From   "Sarah Edgington" <[email protected]>
To   <[email protected]>
Subject   RE: st: cross grouping a family w siblings and stepsiblings
Date   Mon, 2 May 2011 12:34:23 -0700

.
This is the sort of complicated problem that requires that you work out the
conceptual pieces really clearly before you start working on the programming
part.  You'll need to think very carefully about what information you have
and what information you can generate from that.
You have a mother ID and father ID for each child, right?  Are those the IDs
of the biological parents or something else?  If those IDs identify
biological parents what are you using to determine how households are
currently constituted?  Is all your data from a single point in time?  If
not, you're going to have to take into account the fact that as family
compositions change who the stepsiblings are will also change.

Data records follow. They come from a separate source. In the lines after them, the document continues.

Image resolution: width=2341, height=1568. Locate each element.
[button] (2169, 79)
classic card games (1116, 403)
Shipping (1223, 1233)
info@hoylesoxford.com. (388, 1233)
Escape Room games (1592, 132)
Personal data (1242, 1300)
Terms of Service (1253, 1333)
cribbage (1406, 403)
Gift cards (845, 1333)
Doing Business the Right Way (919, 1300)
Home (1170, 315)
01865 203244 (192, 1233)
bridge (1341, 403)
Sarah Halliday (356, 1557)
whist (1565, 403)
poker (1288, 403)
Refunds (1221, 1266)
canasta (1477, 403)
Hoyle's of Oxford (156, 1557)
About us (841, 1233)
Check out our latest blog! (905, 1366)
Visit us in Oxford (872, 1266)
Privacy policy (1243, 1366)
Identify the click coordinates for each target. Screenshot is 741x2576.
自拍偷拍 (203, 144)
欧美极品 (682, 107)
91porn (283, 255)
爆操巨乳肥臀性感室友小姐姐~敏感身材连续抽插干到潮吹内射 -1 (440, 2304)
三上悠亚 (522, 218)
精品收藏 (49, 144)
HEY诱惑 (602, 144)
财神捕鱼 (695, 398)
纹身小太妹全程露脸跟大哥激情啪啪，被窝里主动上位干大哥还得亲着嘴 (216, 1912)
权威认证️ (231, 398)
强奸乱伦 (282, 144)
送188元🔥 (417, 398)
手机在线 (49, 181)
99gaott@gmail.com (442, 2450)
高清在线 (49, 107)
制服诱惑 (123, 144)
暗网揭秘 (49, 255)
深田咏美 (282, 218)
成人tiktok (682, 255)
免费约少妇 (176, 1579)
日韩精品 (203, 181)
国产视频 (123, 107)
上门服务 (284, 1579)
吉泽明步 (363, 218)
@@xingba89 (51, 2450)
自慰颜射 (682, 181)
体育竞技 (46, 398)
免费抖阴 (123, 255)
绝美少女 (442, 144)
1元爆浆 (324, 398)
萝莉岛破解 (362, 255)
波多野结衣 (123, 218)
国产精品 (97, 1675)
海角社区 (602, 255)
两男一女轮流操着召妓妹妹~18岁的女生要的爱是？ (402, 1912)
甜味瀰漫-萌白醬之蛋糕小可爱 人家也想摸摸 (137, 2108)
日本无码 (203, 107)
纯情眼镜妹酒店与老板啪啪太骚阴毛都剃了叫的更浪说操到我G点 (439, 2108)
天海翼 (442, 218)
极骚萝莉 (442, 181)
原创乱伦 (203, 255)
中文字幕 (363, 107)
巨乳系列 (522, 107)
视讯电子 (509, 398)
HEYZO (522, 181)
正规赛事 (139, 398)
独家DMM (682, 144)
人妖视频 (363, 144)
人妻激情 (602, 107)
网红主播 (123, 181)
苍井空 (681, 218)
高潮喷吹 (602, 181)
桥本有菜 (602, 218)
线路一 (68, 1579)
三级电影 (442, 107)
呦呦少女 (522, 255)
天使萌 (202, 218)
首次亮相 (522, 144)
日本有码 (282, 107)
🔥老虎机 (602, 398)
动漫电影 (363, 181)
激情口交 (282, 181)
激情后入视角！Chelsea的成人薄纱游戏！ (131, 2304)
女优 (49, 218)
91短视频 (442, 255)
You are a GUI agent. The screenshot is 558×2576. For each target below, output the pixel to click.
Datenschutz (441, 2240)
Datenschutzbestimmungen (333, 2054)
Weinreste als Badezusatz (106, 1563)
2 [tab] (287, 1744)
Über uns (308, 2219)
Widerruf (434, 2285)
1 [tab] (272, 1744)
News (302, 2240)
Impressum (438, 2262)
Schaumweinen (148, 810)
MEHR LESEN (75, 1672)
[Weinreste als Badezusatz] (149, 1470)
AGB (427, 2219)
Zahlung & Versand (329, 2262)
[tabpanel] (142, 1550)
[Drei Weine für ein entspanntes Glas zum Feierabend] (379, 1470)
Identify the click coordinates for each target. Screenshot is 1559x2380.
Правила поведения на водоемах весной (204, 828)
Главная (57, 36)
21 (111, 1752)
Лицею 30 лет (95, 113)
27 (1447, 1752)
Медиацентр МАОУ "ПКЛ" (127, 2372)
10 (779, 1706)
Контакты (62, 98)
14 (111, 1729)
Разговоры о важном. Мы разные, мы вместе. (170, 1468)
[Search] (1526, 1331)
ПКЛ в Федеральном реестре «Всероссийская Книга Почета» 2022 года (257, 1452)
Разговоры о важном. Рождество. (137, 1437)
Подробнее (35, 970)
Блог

I think you'll need to create two family IDs to take into account the fact
that children cannot be uniquely classified into a single family.  Do you
have something like a partner ID for mothers and fathers?  If so, you could
create a first family ID that is created by combining the mother's ID with
the mother's partner ID.  Then create a second family ID that is created
from the father's  partner's ID and the father's ID (assuming father ID is
biological father; if it's not biological father ID I'm not actually sure
you have enough info to proceed).  For children living in a household with
both biological parents you would only create the first family ID.  The
reason you want to create the second family ID with the father's partner's
ID first and then the father's ID is that by putting the IDs in the same
order (and how you combine them really depends on the exact form of the
existing IDs) you will be able to match children whose second family ID
matches other children's first family ID.  To generate counts of children
within families you could create a file with duplicate records for children
in two families.  Then create a unique family ID that is the first family in
the first record for that child and the second family for the second record.
Kids in only one family will have only one record and one unique family ID.